What they hadn’t expected was the Kvarnen Killer’s eyes, puffy and red from crying.
‘He was sitting outside the clubhouse this morning,’ said Jonas Andersson from Enskede. ‘He said he didn’t want to do any more damage to Hammarby.’
They nodded at him.
‘Thanks, Jonas,’ said Kerstin Holm.
Jonas Andersson smiled faintly and trudged off.
‘What’s your name?’ Paul Hjelm asked the Kvarnen Killer.
‘Conny Nilsson,’ the Kvarnen Killer said faintly. His vocal cords seemed to have tied a knot in themselves.
‘Why are you coming forward now?’
‘I saw my picture in the paper. Not the drawing, the photograph. It was enough. It hasn’t been fun.’
‘I understand,’ said Paul Hjelm, sitting down on the visitors’ sofa. He patted it. Conny Nilsson sat down next to him. He was small, compact. And completely broken.
‘Where have you been hiding?’ Kerstin Holm asked, sitting down on the other side of the Kvarnen Killer.
Without a word, they both mentally decided never to use that name again.
‘At home,’ said Conny Nilsson. ‘I live with my parents in Haninge.’
‘How have you been able to stay hidden? Are your mates that loyal?’

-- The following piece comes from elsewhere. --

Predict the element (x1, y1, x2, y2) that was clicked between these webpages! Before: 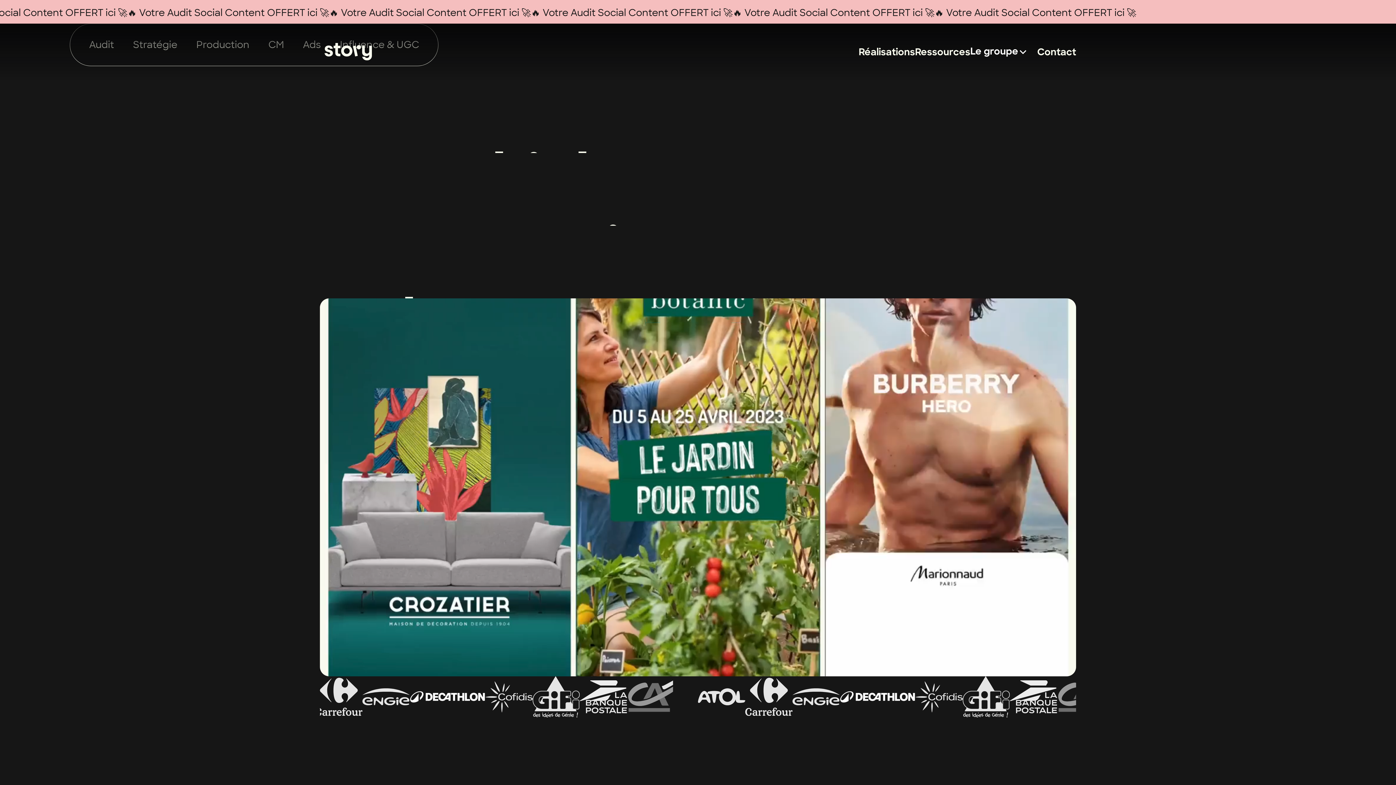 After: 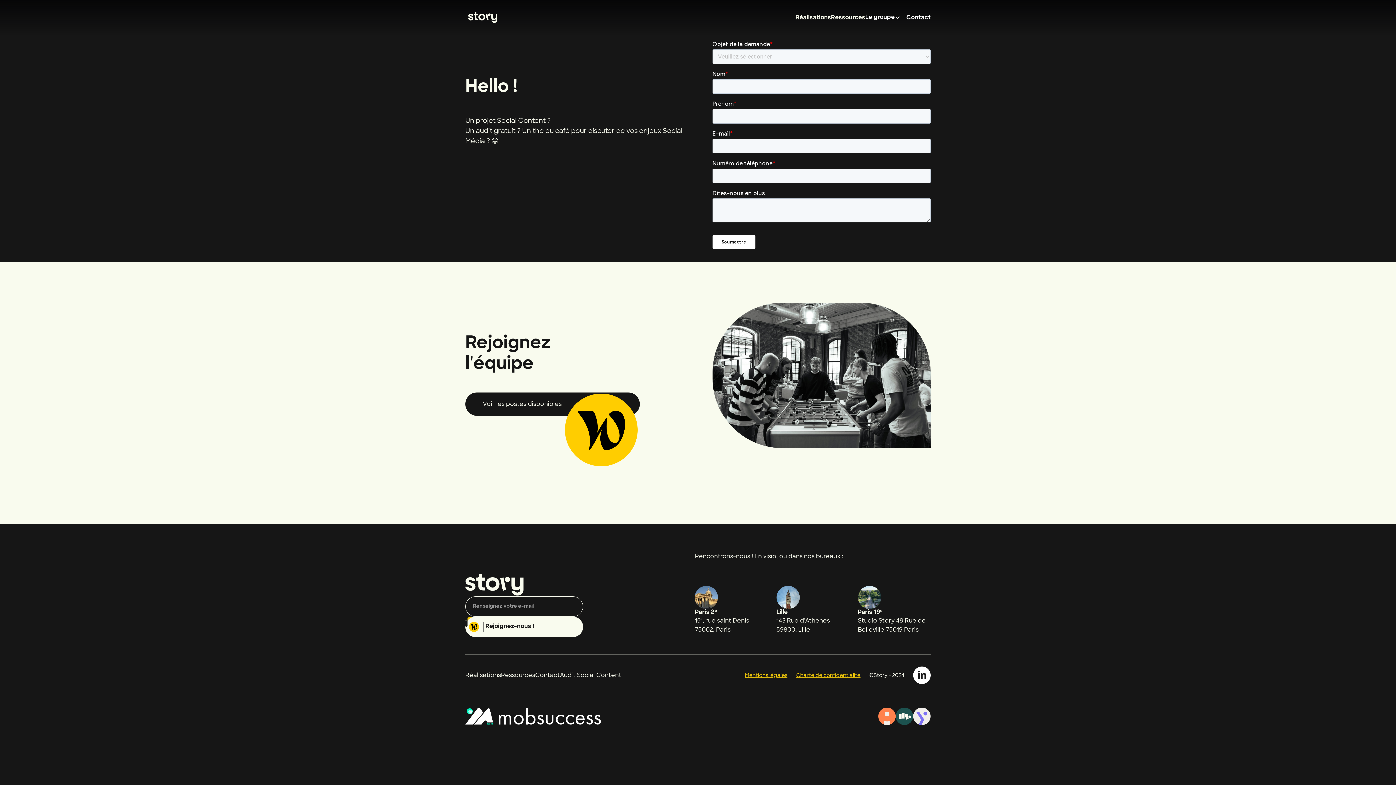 Action: label: Contact bbox: (1037, 47, 1076, 58)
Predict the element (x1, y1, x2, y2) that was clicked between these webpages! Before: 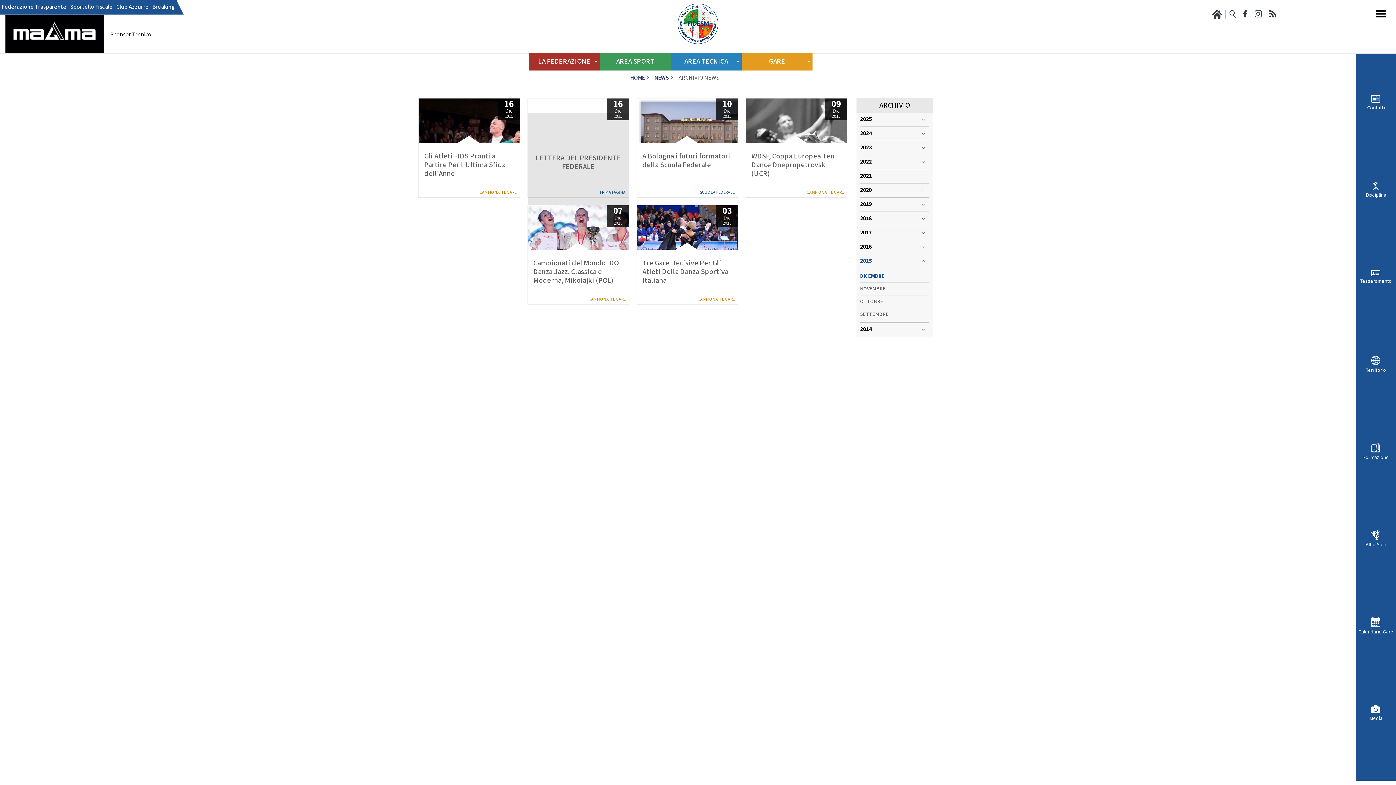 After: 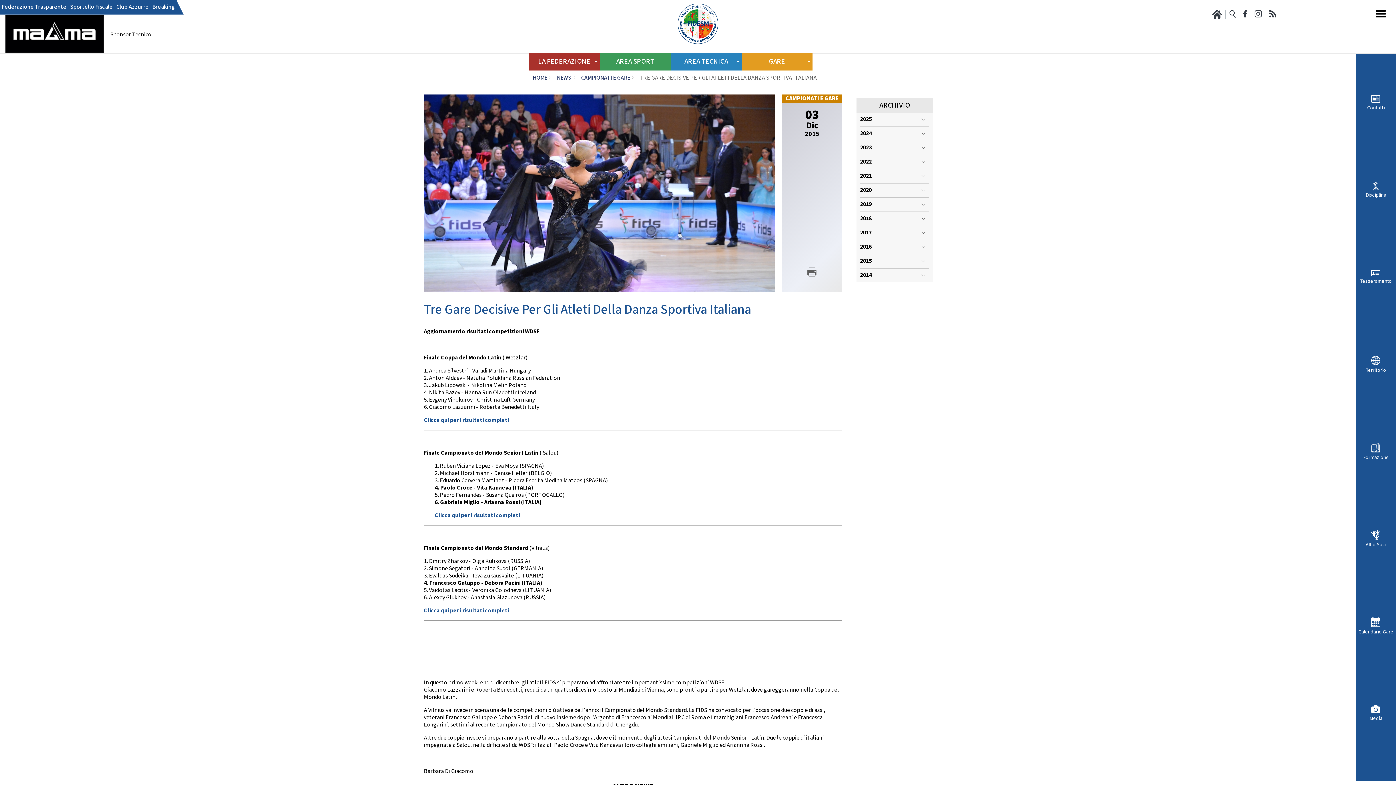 Action: label: Tre Gare Decisive Per Gli Atleti Della Danza Sportiva Italiana bbox: (642, 258, 732, 284)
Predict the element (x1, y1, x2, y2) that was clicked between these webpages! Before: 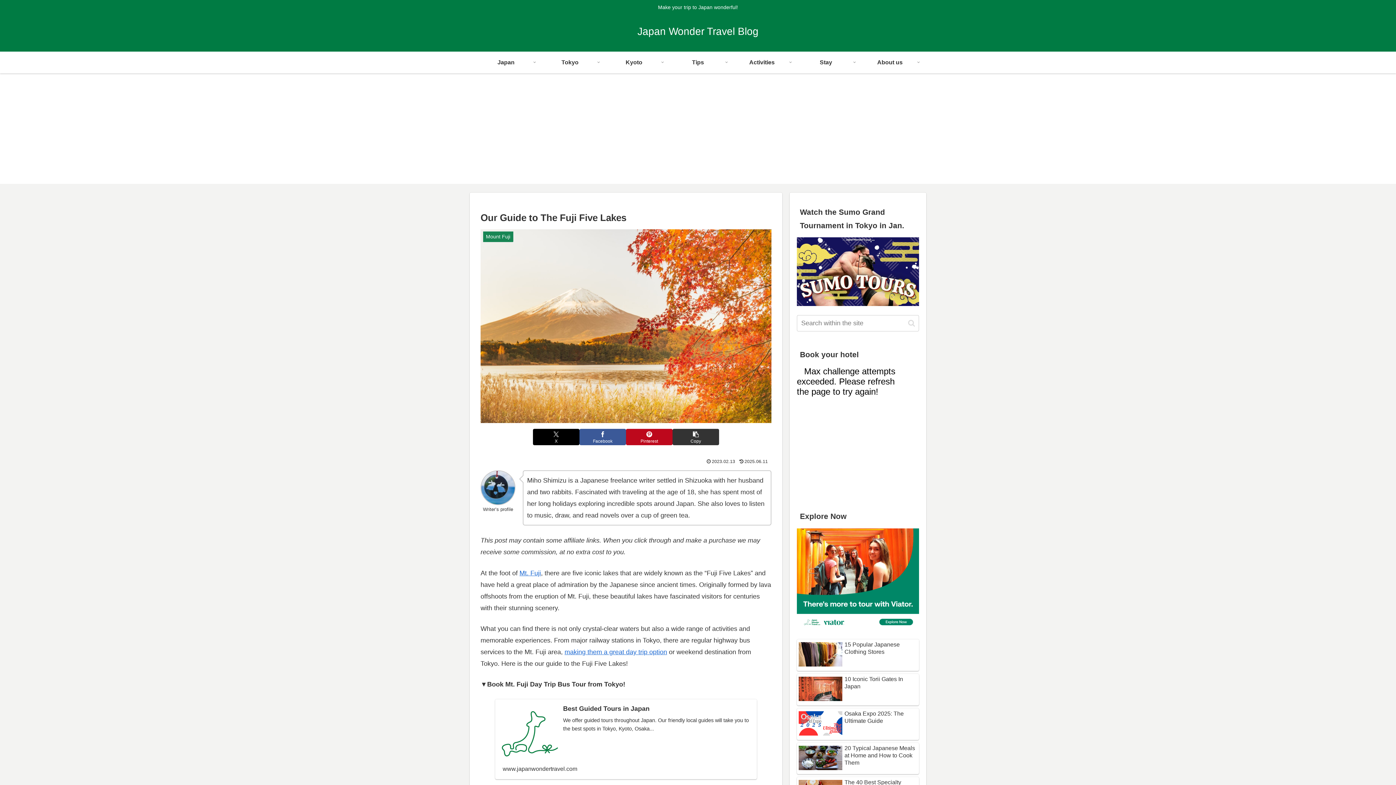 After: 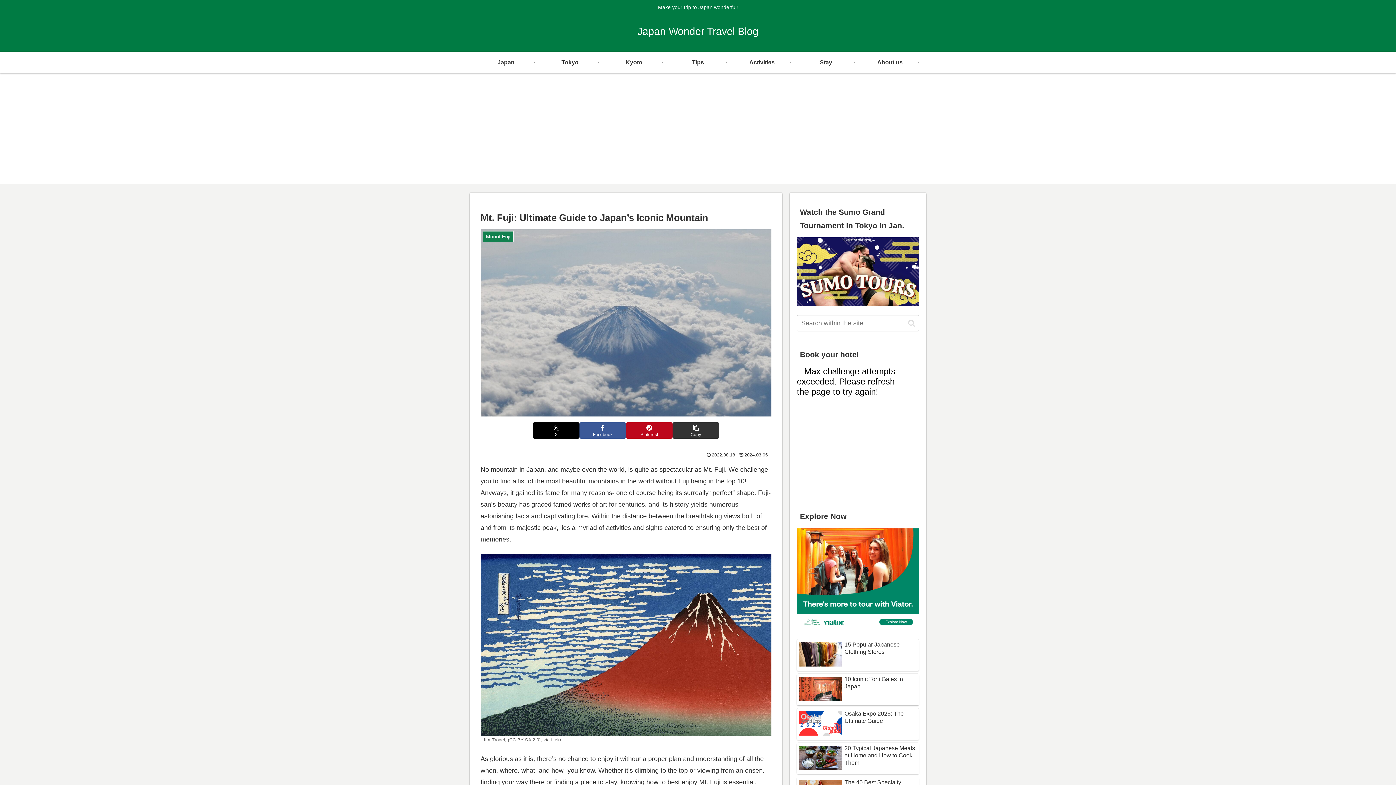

‘My mates… I don’t know them, they don’t know me. I just followed a group after the game. They didn’t seem to know I was there. They were so bloody angry. A draw against Kalmar at home. They started mouthing off against some Smålanders in Kvarnen. The atmosphere was really heated. The Smålanders were lying, saying they didn’t support Kalmar. One of them pushed me. I don’t know what happened, it’s completely black. I guess I must’ve wanted to show I was there, that I wasn’t some worthless little shit you could just push around. I’d already passed the metro when I realised there was a bit of bloody glass in my hand. I chucked it away and ran. I took a bus from down by Stadsgården. That’s it. I’ve been ill for a week.’
‘Off sick?’
‘I don’t work. I don’t have any job to be off sick from. My mum’s the only one who realised I was sick. I heard her talking about that Kvarnen Killer one night. She was wondering what kind of sick world she lived in.’
‘Now she knows.’
‘She’ll know soon,’ Conny Nilsson nodded. ‘Jesus Christ.’
They didn’t have much else to say.
They left him to the local police.
They felt ill at ease.
30
ARTO SÖDERSTEDT DROPPED his children off at nursery. In the summer, he enjoyed dropping the children off. He liked to watch their attitude change, how they transformed from daddy’s girl into just one of the group. A real little metamorphosis.